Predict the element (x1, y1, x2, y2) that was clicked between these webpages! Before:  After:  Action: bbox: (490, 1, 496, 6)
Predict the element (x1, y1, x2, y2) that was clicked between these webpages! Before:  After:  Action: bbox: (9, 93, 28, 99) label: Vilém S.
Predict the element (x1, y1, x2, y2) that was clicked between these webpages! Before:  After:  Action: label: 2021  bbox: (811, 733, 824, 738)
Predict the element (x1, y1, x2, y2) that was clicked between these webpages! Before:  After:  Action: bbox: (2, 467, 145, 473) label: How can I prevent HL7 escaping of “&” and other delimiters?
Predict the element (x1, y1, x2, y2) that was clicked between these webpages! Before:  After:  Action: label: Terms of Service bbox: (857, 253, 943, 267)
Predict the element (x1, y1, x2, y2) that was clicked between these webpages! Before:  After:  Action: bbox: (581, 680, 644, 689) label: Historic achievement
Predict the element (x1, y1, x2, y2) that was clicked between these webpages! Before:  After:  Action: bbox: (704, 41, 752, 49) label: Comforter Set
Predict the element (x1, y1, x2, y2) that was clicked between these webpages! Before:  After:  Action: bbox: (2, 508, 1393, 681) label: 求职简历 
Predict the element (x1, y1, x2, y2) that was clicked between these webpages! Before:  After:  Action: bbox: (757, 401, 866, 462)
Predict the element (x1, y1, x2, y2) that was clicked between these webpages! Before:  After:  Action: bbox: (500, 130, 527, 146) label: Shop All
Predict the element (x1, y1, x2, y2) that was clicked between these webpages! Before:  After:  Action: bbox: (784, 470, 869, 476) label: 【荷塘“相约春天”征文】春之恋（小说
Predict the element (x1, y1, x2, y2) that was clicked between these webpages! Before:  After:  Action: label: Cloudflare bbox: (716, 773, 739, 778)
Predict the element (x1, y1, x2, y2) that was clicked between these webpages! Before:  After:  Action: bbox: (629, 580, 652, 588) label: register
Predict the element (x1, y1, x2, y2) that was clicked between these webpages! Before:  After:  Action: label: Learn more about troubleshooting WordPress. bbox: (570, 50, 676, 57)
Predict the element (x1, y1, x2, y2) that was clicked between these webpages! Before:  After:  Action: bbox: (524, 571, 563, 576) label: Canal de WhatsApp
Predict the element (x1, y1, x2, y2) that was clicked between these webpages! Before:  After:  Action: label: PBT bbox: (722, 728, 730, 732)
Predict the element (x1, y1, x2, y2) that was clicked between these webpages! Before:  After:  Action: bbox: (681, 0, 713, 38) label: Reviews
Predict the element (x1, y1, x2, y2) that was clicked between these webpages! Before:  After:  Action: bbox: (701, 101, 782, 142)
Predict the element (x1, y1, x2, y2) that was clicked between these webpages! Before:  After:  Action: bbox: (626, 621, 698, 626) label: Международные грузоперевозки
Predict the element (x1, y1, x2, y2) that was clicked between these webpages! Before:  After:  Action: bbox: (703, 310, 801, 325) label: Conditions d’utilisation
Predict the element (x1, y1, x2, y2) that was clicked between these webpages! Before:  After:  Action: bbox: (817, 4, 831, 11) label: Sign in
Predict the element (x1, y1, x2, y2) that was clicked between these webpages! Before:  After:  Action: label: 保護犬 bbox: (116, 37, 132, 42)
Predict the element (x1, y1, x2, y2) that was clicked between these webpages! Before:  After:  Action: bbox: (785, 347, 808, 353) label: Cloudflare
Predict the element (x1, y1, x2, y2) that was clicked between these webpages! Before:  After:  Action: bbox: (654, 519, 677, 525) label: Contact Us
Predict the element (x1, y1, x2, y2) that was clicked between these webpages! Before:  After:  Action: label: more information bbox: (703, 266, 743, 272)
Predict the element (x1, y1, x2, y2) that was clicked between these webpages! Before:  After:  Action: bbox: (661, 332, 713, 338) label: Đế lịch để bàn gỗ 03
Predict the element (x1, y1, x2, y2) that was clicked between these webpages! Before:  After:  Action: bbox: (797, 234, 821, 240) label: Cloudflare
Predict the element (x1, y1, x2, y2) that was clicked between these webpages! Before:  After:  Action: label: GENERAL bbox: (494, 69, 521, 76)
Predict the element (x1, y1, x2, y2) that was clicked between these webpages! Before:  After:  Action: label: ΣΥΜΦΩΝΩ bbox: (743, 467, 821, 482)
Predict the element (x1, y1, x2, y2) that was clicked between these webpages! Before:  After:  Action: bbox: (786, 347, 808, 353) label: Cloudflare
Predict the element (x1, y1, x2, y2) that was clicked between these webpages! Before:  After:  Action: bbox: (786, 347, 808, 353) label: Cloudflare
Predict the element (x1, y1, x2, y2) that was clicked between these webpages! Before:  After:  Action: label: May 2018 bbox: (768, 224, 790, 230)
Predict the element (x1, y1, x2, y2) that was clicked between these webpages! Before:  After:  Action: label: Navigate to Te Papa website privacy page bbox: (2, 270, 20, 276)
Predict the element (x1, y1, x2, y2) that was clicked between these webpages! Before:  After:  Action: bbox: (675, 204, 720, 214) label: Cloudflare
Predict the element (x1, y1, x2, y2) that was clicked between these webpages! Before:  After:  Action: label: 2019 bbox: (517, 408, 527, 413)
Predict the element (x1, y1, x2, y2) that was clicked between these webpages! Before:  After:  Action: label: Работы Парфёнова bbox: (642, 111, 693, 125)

---

Exercice =>
Mettez le matériel ci-dessus au format d'une liste JSON de chaînes, avec une chaîne par ligne et sans les lignes vides.

Résultat attendu =>
[
  "Predict the element (x1, y1, x2, y2) that was clicked between these webpages! Before:  After:  Action: bbox: (490, 1, 496, 6)",
  "Predict the element (x1, y1, x2, y2) that was clicked between these webpages! Before:  After:  Action: bbox: (9, 93, 28, 99) label: Vilém S.",
  "Predict the element (x1, y1, x2, y2) that was clicked between these webpages! Before:  After:  Action: label: 2021  bbox: (811, 733, 824, 738)",
  "Predict the element (x1, y1, x2, y2) that was clicked between these webpages! Before:  After:  Action: bbox: (2, 467, 145, 473) label: How can I prevent HL7 escaping of “&” and other delimiters?",
  "Predict the element (x1, y1, x2, y2) that was clicked between these webpages! Before:  After:  Action: label: Terms of Service bbox: (857, 253, 943, 267)",
  "Predict the element (x1, y1, x2, y2) that was clicked between these webpages! Before:  After:  Action: bbox: (581, 680, 644, 689) label: Historic achievement",
  "Predict the element (x1, y1, x2, y2) that was clicked between these webpages! Before:  After:  Action: bbox: (704, 41, 752, 49) label: Comforter Set",
  "Predict the element (x1, y1, x2, y2) that was clicked between these webpages! Before:  After:  Action: bbox: (2, 508, 1393, 681) label: 求职简历 ",
  "Predict the element (x1, y1, x2, y2) that was clicked between these webpages! Before:  After:  Action: bbox: (757, 401, 866, 462)",
  "Predict the element (x1, y1, x2, y2) that was clicked between these webpages! Before:  After:  Action: bbox: (500, 130, 527, 146) label: Shop All",
  "Predict the element (x1, y1, x2, y2) that was clicked between these webpages! Before:  After:  Action: bbox: (784, 470, 869, 476) label: 【荷塘“相约春天”征文】春之恋（小说",
  "Predict the element (x1, y1, x2, y2) that was clicked between these webpages! Before:  After:  Action: label: Cloudflare bbox: (716, 773, 739, 778)",
  "Predict the element (x1, y1, x2, y2) that was clicked between these webpages! Before:  After:  Action: bbox: (629, 580, 652, 588) label: register",
  "Predict the element (x1, y1, x2, y2) that was clicked between these webpages! Before:  After:  Action: label: Learn more about troubleshooting WordPress. bbox: (570, 50, 676, 57)",
  "Predict the element (x1, y1, x2, y2) that was clicked between these webpages! Before:  After:  Action: bbox: (524, 571, 563, 576) label: Canal de WhatsApp",
  "Predict the element (x1, y1, x2, y2) that was clicked between these webpages! Before:  After:  Action: label: PBT bbox: (722, 728, 730, 732)",
  "Predict the element (x1, y1, x2, y2) that was clicked between these webpages! Before:  After:  Action: bbox: (681, 0, 713, 38) label: Reviews",
  "Predict the element (x1, y1, x2, y2) that was clicked between these webpages! Before:  After:  Action: bbox: (701, 101, 782, 142)",
  "Predict the element (x1, y1, x2, y2) that was clicked between these webpages! Before:  After:  Action: bbox: (626, 621, 698, 626) label: Международные грузоперевозки",
  "Predict the element (x1, y1, x2, y2) that was clicked between these webpages! Before:  After:  Action: bbox: (703, 310, 801, 325) label: Conditions d’utilisation",
  "Predict the element (x1, y1, x2, y2) that was clicked between these webpages! Before:  After:  Action: bbox: (817, 4, 831, 11) label: Sign in",
  "Predict the element (x1, y1, x2, y2) that was clicked between these webpages! Before:  After:  Action: label: 保護犬 bbox: (116, 37, 132, 42)",
  "Predict the element (x1, y1, x2, y2) that was clicked between these webpages! Before:  After:  Action: bbox: (785, 347, 808, 353) label: Cloudflare",
  "Predict the element (x1, y1, x2, y2) that was clicked between these webpages! Before:  After:  Action: bbox: (654, 519, 677, 525) label: Contact Us",
  "Predict the element (x1, y1, x2, y2) that was clicked between these webpages! Before:  After:  Action: label: more information bbox: (703, 266, 743, 272)",
  "Predict the element (x1, y1, x2, y2) that was clicked between these webpages! Before:  After:  Action: bbox: (661, 332, 713, 338) label: Đế lịch để bàn gỗ 03",
  "Predict the element (x1, y1, x2, y2) that was clicked between these webpages! Before:  After:  Action: bbox: (797, 234, 821, 240) label: Cloudflare",
  "Predict the element (x1, y1, x2, y2) that was clicked between these webpages! Before:  After:  Action: label: GENERAL bbox: (494, 69, 521, 76)",
  "Predict the element (x1, y1, x2, y2) that was clicked between these webpages! Before:  After:  Action: label: ΣΥΜΦΩΝΩ bbox: (743, 467, 821, 482)",
  "Predict the element (x1, y1, x2, y2) that was clicked between these webpages! Before:  After:  Action: bbox: (786, 347, 808, 353) label: Cloudflare",
  "Predict the element (x1, y1, x2, y2) that was clicked between these webpages! Before:  After:  Action: bbox: (786, 347, 808, 353) label: Cloudflare",
  "Predict the element (x1, y1, x2, y2) that was clicked between these webpages! Before:  After:  Action: label: May 2018 bbox: (768, 224, 790, 230)",
  "Predict the element (x1, y1, x2, y2) that was clicked between these webpages! Before:  After:  Action: label: Navigate to Te Papa website privacy page bbox: (2, 270, 20, 276)",
  "Predict the element (x1, y1, x2, y2) that was clicked between these webpages! Before:  After:  Action: bbox: (675, 204, 720, 214) label: Cloudflare",
  "Predict the element (x1, y1, x2, y2) that was clicked between these webpages! Before:  After:  Action: label: 2019 bbox: (517, 408, 527, 413)",
  "Predict the element (x1, y1, x2, y2) that was clicked between these webpages! Before:  After:  Action: label: Работы Парфёнова bbox: (642, 111, 693, 125)"
]